Was man unbedingt besichtigen muss, wenn man schon mal in der Gegend ist, ist der Colorado provencal. Wir waren schon einmal hier vor 8 Jahren. Doch es ist immer wieder schön. 🌍
Viel schreiben muss man dazu eigentlich nicht. Lassen wir die Bilder sprechen. Allerdings ist eine kleine Änderung zu unserem letzten Besuch erwähnenswert. Damals gab es noch keine Absperrungen. Man konnte also einfach dahin gehen, wo man wollte. Natürlich ist es der Landschaft nicht sehr zuträglich, wenn jeder auf diesem losen Gestein überall herumläuft. Also bin ich grundsätzlich dafür. Es ist aber irgendwie ein anderes Gefühl, auf solch vordefinierten Wegen zu wandeln, denn sich einfach treiben zu lassen.
Vom Parkplatz geht man erst einmal nach rechts in den Teil der Colorado genannt wird
Folgend führt der Weg durch den Wald. Auch hier gibt es immer mal wieder Abbrüche mit buntem Gestein. Man erreicht das Belvédère du Sahara, wovon man einen Überblick über die Landschaft hat.
Ein paar Meter weiter dann Les Cheminées des Fées.
Man steigt wieder ab und durch den Wald, bis man die Le Désert Blanc streift.
Als letzten Wander-Stopp auf der Reise durch den Luberon wählen wir Oppedette. 🌍 Kommt man von Norden, kann man den Ort schon von weitem auf einem Felsen erblicken. Der Ort an sich bietet nichts Überwältigendes. Ausgestorben wirken die schmalen Gassen.

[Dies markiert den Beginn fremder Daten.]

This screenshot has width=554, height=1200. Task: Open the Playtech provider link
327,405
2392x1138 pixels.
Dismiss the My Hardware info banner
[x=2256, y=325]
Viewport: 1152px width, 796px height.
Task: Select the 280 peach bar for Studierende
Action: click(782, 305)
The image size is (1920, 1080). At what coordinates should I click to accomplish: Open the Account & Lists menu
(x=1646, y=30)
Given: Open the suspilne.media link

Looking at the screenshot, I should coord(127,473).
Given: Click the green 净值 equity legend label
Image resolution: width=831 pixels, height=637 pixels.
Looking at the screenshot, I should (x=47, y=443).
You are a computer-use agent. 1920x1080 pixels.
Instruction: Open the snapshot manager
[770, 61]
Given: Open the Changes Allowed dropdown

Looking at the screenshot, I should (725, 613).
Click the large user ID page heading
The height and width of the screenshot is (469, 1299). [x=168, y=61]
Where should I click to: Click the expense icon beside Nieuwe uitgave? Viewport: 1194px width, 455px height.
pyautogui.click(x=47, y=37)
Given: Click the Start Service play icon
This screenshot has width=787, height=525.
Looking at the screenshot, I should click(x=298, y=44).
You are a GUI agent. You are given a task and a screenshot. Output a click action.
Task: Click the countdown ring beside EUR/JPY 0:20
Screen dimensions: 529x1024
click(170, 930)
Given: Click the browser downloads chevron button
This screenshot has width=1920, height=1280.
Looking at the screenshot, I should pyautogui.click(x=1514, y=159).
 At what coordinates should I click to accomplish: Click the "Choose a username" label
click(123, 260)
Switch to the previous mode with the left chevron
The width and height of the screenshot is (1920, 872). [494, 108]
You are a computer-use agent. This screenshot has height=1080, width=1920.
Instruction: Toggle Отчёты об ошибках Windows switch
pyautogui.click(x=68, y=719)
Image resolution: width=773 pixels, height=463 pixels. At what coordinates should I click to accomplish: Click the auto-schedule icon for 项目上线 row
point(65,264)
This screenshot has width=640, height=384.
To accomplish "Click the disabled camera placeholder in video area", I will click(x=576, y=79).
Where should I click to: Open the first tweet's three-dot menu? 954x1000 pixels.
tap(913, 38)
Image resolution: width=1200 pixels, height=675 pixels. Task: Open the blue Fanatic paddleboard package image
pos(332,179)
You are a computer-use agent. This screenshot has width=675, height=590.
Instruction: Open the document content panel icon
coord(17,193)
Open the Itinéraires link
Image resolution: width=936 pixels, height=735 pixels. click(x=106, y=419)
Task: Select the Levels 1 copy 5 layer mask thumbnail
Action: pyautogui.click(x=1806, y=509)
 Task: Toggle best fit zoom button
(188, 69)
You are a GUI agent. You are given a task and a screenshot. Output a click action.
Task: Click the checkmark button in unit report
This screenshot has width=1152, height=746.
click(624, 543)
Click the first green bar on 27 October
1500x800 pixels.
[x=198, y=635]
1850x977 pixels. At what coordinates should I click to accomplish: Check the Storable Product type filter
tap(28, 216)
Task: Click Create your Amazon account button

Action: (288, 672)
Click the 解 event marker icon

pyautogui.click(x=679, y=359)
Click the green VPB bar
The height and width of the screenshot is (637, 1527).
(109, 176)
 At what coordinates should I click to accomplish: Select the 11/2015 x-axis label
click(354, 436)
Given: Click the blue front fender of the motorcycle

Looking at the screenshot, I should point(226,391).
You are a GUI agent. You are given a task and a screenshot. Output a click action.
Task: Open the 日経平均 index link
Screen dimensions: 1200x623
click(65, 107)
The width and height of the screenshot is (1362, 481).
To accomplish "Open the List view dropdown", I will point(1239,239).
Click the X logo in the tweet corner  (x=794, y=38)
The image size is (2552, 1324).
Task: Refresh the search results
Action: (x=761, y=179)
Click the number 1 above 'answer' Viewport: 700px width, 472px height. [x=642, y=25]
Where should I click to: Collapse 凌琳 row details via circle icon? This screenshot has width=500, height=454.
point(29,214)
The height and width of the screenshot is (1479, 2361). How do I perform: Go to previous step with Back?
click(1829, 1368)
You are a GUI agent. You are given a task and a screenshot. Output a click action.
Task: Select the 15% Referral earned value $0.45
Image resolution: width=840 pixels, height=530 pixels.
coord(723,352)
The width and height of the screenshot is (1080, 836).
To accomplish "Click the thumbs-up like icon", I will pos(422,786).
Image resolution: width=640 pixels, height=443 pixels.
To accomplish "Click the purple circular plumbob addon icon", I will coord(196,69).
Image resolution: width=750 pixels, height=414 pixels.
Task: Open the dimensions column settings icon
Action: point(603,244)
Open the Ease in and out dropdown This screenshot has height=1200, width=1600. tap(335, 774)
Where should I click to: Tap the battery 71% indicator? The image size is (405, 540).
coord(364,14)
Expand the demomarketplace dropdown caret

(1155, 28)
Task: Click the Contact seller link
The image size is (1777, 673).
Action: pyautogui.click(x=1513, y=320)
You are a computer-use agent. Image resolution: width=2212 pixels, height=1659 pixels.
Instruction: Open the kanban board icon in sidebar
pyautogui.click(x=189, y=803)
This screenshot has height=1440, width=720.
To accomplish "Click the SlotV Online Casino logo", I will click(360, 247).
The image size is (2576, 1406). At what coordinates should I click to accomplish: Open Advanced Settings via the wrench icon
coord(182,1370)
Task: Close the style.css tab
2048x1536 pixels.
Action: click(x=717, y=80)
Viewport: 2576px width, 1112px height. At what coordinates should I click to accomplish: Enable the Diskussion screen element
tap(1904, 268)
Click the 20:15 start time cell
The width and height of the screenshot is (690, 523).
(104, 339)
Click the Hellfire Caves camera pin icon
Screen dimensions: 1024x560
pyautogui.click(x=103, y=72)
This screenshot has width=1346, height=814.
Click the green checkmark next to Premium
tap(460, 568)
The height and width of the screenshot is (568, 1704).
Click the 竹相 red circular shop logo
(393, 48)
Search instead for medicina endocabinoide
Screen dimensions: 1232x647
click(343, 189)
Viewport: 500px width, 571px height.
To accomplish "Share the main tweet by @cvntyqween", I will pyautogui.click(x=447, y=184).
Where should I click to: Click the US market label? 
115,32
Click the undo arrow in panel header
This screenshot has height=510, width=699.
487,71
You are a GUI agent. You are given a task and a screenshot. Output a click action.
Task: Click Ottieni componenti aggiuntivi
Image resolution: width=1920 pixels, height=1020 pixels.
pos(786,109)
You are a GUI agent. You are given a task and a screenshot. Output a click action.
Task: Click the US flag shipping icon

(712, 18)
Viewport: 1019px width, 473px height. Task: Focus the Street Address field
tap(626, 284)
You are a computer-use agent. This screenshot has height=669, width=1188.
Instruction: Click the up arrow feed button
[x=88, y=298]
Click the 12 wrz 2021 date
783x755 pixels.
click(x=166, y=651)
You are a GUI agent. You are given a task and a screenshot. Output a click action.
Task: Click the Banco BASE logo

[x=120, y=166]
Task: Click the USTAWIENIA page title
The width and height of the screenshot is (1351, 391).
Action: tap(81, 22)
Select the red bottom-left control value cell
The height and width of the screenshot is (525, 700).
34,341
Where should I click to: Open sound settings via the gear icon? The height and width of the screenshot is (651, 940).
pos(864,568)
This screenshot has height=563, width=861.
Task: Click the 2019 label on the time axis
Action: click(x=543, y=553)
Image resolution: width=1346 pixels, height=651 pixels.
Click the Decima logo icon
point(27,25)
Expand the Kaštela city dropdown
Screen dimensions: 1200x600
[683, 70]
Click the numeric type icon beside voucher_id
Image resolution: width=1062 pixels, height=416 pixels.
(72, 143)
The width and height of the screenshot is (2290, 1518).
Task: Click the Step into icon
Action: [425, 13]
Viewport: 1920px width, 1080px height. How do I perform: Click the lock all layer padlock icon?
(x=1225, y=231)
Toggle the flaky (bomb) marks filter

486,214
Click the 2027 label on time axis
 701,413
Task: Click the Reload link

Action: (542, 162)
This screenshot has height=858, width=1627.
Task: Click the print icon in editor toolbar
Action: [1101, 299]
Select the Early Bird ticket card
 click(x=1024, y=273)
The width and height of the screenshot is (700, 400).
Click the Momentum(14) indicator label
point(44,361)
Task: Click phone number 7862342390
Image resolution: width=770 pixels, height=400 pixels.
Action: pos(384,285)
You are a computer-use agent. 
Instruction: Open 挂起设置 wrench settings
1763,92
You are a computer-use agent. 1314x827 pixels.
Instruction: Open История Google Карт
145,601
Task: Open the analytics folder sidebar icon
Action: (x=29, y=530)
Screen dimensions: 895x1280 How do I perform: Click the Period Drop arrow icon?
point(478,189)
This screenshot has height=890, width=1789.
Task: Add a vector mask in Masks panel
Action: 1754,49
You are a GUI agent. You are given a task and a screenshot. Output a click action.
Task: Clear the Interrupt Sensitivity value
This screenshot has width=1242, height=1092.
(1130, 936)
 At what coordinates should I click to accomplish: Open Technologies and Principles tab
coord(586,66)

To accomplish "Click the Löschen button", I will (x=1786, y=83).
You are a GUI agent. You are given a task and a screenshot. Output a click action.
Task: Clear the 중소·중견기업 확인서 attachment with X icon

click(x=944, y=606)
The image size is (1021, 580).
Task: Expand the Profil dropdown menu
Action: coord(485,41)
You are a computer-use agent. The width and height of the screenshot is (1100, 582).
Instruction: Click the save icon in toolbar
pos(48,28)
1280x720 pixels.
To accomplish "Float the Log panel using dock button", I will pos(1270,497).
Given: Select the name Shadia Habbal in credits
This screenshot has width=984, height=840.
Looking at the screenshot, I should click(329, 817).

Ein wenig oberhalb ist der Parkplatz zur Besichtigung der Gorges d´Oppedette. Was für ein Ausblick!
Ein steiler Weg führt zum Grund. Wir steigen nur bis La Fontaine du Chaudron ab. Von hier geht es wirklich steil nach unten. Das muss heute nicht mehr sein.
Auf dem Weg zurück halten wir kurz in Viens, um durch den Ort zu tingeln und was zu essen. Viel los ist hier nicht. Es sieht alles noch so aus wie vor hundert Jahren. Doch schön gelegen auf einer Anhöhe.